隣をみると、お母さまたちが嬉しそうに笑っている。
「先ほどはゆっくりお話しできませんでしたので、もしよろしければ」
なんだか。
大人の人みたいな話し方。
ちょっと怖い。
「セーレスト神聖法国のセタールと申します」
「大丈夫なのだ! こいつはちょっとお堅いけどいいやつなのだ!」
隣にいた女の子が、男の子の肩をぽんぽんと叩く。
「ちょっと、やめてくださいよ、だいふくもち様」
「お姫様に一目ぼれして、どうしてもお話がしたくなったらしいのだ!」
「だ、だいふくもち様!!」
男の子が慌てて、銀髪の少女の口をふさぐ。
「おひさしぶり、だいふくもち。元気そうね!」
セタールくんの手を振り払って、少女が嬉しそうに答える。
「ひさしぶりなのだ! この子が、アカリちゃんの娘が気になるらしいので来たのだ!」
「そっかぁ。仲良くしてあげてね、セタールくん」
「は、はい。あの……はい……」
顔を真っ赤にして俯いている。
最初の印象と違って……なんだか、カワイイ。
「うふふ、ありがとう。リュート様、ルシエラ様も、アンネローゼちゃんもお元気ですか?」
「りょ、両親も、アンネローゼもよろしくいっておりました」
あれ、まって。
法国のリュート様って……法王さまだよね?
それに。だいふくもちって……。
法国の聖竜、だいふくもち様!?
「やっほー! お姉ちゃん、うちの子連れてきたよ! ほら、ご挨拶!」
私が、だいふくもち様をみて驚いていると。
帝国の皇妃アリアさまに手を引かれてやって、男の子がやってきた。
銀色のキレイな髪に、アリア様そっくりな可愛らしい顔立ち。
まるで女の子みたい。
「あの……はじめまして……エトです。
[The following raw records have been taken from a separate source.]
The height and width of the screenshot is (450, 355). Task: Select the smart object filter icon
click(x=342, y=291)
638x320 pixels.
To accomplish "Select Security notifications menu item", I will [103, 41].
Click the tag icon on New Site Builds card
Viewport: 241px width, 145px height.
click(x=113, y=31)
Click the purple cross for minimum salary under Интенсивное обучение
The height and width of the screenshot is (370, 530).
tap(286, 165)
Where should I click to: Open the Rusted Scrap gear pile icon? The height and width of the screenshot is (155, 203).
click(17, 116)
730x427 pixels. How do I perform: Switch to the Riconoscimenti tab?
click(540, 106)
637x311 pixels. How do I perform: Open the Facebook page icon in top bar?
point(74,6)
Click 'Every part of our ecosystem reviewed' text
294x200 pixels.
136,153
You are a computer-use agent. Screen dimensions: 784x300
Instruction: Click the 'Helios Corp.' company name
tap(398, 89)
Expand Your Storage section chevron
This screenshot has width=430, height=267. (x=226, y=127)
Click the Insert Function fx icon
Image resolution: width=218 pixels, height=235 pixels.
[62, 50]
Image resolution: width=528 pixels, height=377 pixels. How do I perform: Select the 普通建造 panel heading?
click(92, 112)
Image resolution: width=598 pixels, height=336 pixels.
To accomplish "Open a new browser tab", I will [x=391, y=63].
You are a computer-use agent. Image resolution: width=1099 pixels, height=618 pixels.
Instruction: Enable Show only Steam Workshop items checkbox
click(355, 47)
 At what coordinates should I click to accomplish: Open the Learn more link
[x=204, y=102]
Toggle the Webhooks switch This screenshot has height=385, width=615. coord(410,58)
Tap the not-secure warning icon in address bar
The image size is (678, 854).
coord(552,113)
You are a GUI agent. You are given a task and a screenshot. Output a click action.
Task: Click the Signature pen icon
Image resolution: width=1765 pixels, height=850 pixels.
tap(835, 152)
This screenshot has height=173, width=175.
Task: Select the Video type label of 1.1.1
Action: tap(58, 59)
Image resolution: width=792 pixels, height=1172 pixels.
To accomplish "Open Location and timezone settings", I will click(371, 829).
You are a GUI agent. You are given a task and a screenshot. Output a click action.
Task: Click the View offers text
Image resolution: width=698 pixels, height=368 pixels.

あの……」
「あはは、パルフェちゃんが可愛くて緊張してるのよ、この子!」
「お母さま! やめてください!」
「いいじゃない。どうせそのうち婚約するんだから」
「由衣! それは本人同士でっていったでしょ?」
「大丈夫! うちの子絶対いい子だから! よろしくねパルフェちゃん」
えーと。
よろしくって言われても。
「ちょっとお母さま! パルフェと結婚するのはボクですよ!」
……。
………。
なんで、ここでティラが飛び込んでくるのよ!
慌てて、お母さまたちの方をみると。
驚いた表情でぼそっとつぶやく声が聞こえた。
「なにこの……乙女ゲーみたいな展開……お母さんビックリなんですけど」
「うふふ、そうですわね。やっぱりクレナちゃんの娘ですわ~」
「乙女ゲーとか許さんぞ! 娘はどこにもやらんわー!」
会場に、お父さまの大きな声が響きわった。
乙女ゲーって……なんだろう?
なんだか、幸せそうな響きがするんだけど。
いつか……わかるようになるのかなぁ。